Thursday, March 4, 2010

How much money a day do you spend per person/child?

Dispossessed: Mother of 11 lives on just £7 a day per child

The movies? Have I ever taken my kids to the movies?” Barbara Harriott repeats my question with a sense of incredulity and by way of reply flings open the door of her musty living room where six of her youngest children sleep. “Three of them share this double bunk, two are on single beds and one uses that pull-out settee,” she says, beginning the grand tour, her baby on her hip.
“The two older boys sleep up here” — she heads up the uncarpeted wooden stairway — “and I sleep with the baby across the hall from my oldest girl. Can you imagine,” she says, “how much it would cost if I took all of my kids to the movies? I'd have to save for a year!”

Ms Harriott, 44, has 11 children, nine boys and two girls, ranging in age from 25 years to six months. They all live, bar the oldest, in an overcrowded house in Lewisham with four bedrooms, two lavatories, one bath and a small kitchen where they eat in shifts. Their home is a picture of poverty: peeling walls, damp mouldy ceilings, bare bulbs, heating turned down to save on gas bills, and clothes stuffed into plastic bags and piled on landings like the back room of a charity shop. This week the Evening Standard is publishing a series of articles highlighting the plight of London's dispossessed, the 41 per cent of the capital's children who live below the poverty line, and today we focus on a type of family often stigmatised as “spongers”.

 We often take a critical view of women such as Ms Harriott whose children have been fathered by five different men, none of whom married her or stuck around to help. In her case, it's costing the taxpayer a small fortune, the state funding her housing costs, council tax, and daily living expenses to the tune of £38,844 a year. Yet seen from her children's point of view, after housing costs, the family are left with £543 a week to live on, the equivalent of just £7 a child per day, and well below the poverty line for a family like theirs of £689 per week.

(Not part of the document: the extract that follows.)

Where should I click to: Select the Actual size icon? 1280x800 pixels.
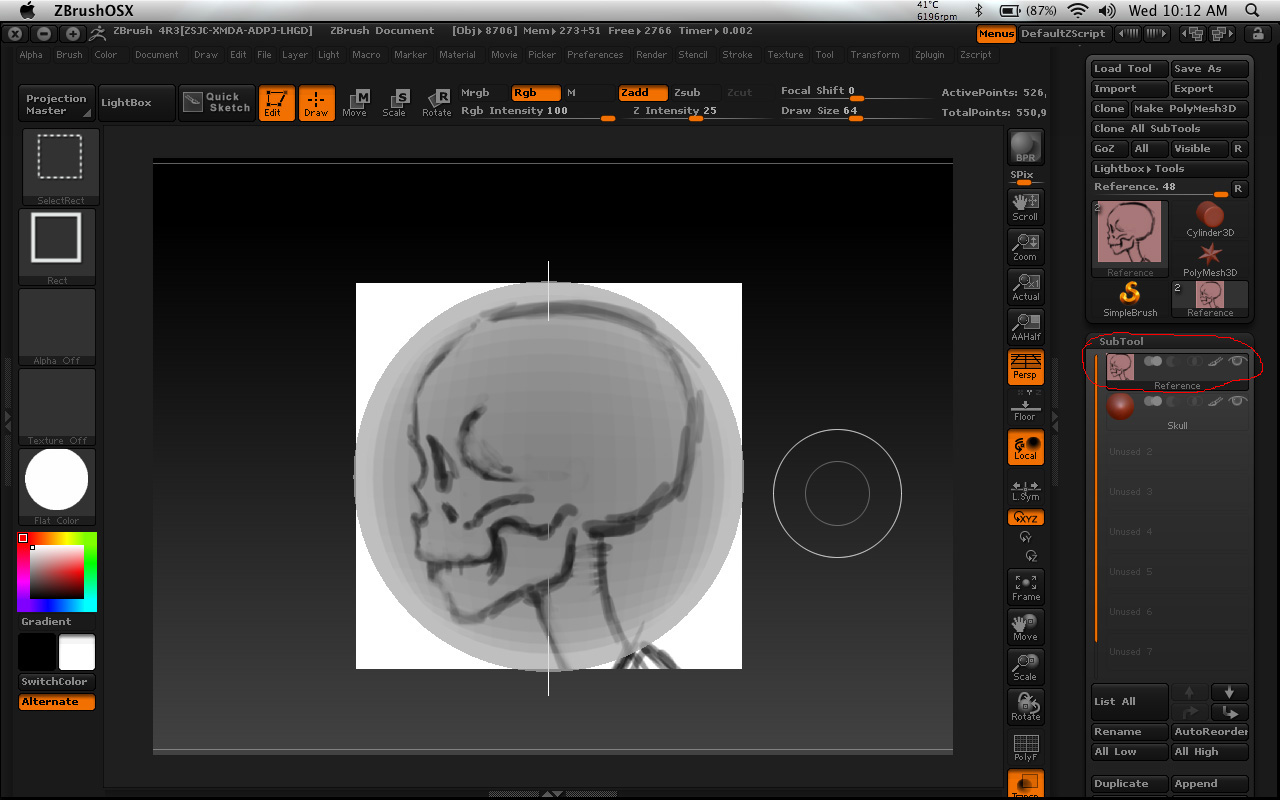tap(1025, 286)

Born in south London, Ms Harriott never knew her father and was brought up by her Caribbean mother who worked on the production line of a toy factory. “I lived with my mother and younger brother in the spare room of my aunt's house, and my aunt looked after us while my mother was at work,” she begins. “For a while we were a happy family but my childhood ended when I was six and my aunt, who had her own husband and children, threw us out and we ended up on the street.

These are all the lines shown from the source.